Samsung took an unusually long seven months to bring One UI 7 to devices running Android 15. That delay stands out because Google is shifting Android’s release rhythm this year, and Android 16 is already on the horizon.
Historically, Google shipped new Android versions at the end of summer, and phone makers started rolling updates a few months later. Samsung usually moved fast, updating flagship and foldable models by year’s end. This time, the company missed that informal window.
What changed in Google’s schedule?

Google is adopting a new timeline: the company plans to release the primary Android 16 build before the start of the major summer vacation period, with a smaller feature update following in the fall. That second update will add new features on top of the summer release.
Google intends to stick to this cadence in the coming years, which forces hardware makers to adapt their update plans around two key moments: a summer baseline release and a fall feature drop.
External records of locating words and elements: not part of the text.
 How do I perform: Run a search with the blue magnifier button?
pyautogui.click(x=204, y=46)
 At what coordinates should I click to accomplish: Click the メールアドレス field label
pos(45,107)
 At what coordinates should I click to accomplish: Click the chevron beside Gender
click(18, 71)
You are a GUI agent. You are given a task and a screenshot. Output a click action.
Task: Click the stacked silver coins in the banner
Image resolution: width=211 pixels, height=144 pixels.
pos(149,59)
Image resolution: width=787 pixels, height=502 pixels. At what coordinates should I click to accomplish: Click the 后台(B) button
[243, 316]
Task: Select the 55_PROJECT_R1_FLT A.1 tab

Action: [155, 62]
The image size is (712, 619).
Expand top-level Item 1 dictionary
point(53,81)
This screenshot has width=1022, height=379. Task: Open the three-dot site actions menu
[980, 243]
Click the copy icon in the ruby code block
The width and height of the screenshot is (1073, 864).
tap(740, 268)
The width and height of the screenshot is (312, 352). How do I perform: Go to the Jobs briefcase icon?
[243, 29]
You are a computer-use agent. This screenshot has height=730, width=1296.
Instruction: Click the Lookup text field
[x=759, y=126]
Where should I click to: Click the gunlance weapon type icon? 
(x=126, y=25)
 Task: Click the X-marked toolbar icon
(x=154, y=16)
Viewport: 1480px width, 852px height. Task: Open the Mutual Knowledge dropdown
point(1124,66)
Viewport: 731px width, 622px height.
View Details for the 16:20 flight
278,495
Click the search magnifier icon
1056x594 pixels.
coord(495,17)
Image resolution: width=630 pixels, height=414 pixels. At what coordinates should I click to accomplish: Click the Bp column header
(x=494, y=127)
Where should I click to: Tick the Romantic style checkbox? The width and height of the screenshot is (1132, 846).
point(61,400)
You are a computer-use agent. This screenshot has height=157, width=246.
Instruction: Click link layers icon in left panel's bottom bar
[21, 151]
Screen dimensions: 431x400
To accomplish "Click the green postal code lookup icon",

How Samsung’s timing could be affected?

According to the leak, Samsung will align its rollouts to Google’s new rhythm. The main Android release will be pushed first to the company’s foldable summer phones, while the fall update is expected to land on the Galaxy S flagships introduced in January.
If Samsung can match its past agility, users should see updates arrive more promptly. The concern is that a repeat of this year’s seven-month lag would leave Samsung devices receiving a full-year-old major release just as Google prepares to ship the next one.
Why the delay matters?
When manufacturers fall behind, it creates a widening gap between Google’s platform and the software experience on billions of phones. That gap can affect security, new features, and the competitive positioning of handset makers.
The problem is not unique to Samsung. Any vendor that cannot move faster risks shipping devices that are already behind the platform curve when the next Android cycle begins.
Trust meter
The leak’s claims are plausible given Google’s announced schedule and Samsung’s historically fast update cadence, but this year’s seven-month One UI 7 delay raises legitimate doubts about whether Samsung can accelerate sufficiently to match Google’s new timeline.